Pegula miała się w czwartek zmierzyć z Igą Świątek na zakończenie zmagań w WTA Finals oraz w sezonie 2024. Do tego pojedynku jednak nie dojdzie, ponieważ reprezentantka USA wycofała się z powodu kontuzji lewego kolana. O kulisach decyzji opowiedziała w mediach społecznościowych.
"To, co zaczęło się jako naprawdę mały problem, pogorszyło się w ciągu ostatnich dwóch meczów i po prostu nie mogę kontynuować gry. Przepraszam fanów i organizatorów turnieju.
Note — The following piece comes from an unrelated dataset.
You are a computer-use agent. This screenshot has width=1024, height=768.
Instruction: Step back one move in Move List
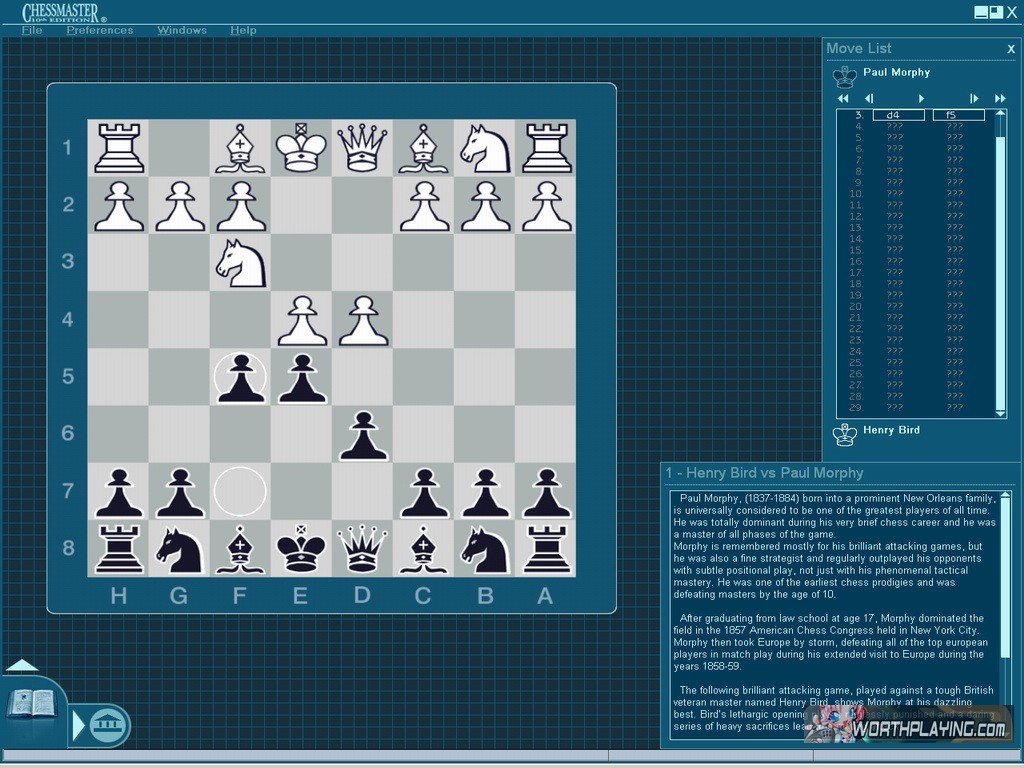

Naprawdę miałam świetny tydzień przygotowań i wiązałam z tym duże nadzieje, ale po prostu nie tak miało być. Dziękuję za ciepłe powitanie Rijadzie" - napisała Amerykanka na platformie X.
Dla Świątek mecz z Pegulą miał mieć ogromne znaczenie. Polka ciągle walczy o miejsce w półfinale Mistrzostw WTA 2024. Ponieważ do spotkania z reprezentantką USA nie dojdzie, zmieniła się sytuacja w grupie B (pomarańczowej) przed ostatnią kolejką.
Świątek zmierzy się w czwartek z Darią Kasatkiną, która wskoczyła do turnieju singla jako pierwsza rezerwowa. Rosjanka nie ma szans na awans do fazy pucharowej, ale z pewnością powalczy o zwycięstwo. Co musi się stać, aby Polka zagrała w półfinale? O tym można przeczytać TUTAJ.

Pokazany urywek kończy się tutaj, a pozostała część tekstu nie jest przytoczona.